As mentioned earlier, the fact that customer expectations are on the rise does not mean you should try to provide best customer service for every one of your customers. Alan Crowther, managing officer of CRM consulting firm Adjoined Technologies, confirms our case: “Most of the focus [today] is on segmenting the level of service based on the value of the customer. Companies are looking to spend more on their better customers and less on lower value customers. As a result, these companies save on the cost of customer service because they are only delivering a high level of service to the customers who provide most of the profits. Differentiating service based on customer profitability also is an effective way to define which customers are most valuable, which have the most potential for growth, and which might best be politely ushered to a competitor.”

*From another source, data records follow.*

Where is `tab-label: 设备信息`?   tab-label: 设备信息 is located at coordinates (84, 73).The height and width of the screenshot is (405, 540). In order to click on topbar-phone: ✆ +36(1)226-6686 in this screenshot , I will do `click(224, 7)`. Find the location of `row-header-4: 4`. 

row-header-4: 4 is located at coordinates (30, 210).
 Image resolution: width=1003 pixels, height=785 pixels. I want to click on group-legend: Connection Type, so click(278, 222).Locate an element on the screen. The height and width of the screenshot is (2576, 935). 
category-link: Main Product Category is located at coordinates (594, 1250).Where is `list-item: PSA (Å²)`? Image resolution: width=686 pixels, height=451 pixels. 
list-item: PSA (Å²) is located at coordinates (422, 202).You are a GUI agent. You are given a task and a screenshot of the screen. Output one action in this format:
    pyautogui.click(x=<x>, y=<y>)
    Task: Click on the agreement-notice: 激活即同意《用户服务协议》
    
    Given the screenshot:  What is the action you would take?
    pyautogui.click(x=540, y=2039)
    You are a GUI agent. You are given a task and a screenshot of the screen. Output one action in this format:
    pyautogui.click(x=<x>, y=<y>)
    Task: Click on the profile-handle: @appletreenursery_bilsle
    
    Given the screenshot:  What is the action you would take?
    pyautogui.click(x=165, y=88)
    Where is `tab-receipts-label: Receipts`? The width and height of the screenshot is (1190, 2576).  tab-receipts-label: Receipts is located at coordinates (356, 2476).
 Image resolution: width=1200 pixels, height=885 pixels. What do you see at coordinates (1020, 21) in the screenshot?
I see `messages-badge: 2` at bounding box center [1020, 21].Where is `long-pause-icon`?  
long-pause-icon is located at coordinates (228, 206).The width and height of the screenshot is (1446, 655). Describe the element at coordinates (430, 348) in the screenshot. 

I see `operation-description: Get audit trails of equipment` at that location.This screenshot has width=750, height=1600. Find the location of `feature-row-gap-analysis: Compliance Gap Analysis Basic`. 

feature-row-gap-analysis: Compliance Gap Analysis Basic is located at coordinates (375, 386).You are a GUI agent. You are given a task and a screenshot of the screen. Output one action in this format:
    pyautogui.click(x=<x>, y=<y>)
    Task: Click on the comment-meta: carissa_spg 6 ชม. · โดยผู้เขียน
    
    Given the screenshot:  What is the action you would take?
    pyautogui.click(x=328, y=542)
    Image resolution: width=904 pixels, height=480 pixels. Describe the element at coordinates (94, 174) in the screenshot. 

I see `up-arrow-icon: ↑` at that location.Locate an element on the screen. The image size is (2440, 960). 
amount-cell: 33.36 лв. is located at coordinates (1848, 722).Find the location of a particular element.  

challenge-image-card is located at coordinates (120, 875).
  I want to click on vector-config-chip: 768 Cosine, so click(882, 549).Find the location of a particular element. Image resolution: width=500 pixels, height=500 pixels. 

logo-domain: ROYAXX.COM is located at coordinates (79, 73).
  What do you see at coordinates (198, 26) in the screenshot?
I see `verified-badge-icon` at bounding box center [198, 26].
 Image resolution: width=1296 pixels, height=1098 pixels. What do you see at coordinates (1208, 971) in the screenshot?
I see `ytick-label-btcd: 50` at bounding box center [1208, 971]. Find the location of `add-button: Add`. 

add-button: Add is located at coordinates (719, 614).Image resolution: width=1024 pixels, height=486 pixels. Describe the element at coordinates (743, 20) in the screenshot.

Even computers can’t make everyone feel special. This leaves us with two rules of service for the new CMR:
Don’t try to offer the same service benefits to all customers. Learn what individual customers want. Invest in the ones who can be profitable for you.
Let your profitable and potentially profitable customers manage the relationship on their terms by learning the level of service each individual customer wants and delivering no more and no less.
Customized services not only deepen customer relationships, they also can save expense.
Customers are demanding more information, easier and expanded access, and support through newer channels.
Enterprises that enable their customers to get better, easier access to information through more channels will increase customer satisfaction by between 5 percent and 10 percent.
Web-based services will be a necessary alternative with e-service that is fast, meaningful, compelling, and customer-driven.
Find the link between customer segmentation and investments in service.
Involve customers in the process.
Give employees the tools they need to service each customer knowledgeably.
Above all, look at your business from the customer’s viewpoint. Find ways to empower the customer to make his or her life easier.
John Berry, “Vrrrooom—How Companies Can Rev Up Rules Engines to Drive Up Profits,” destinationcrm.com, March 2002, pp. 1–2.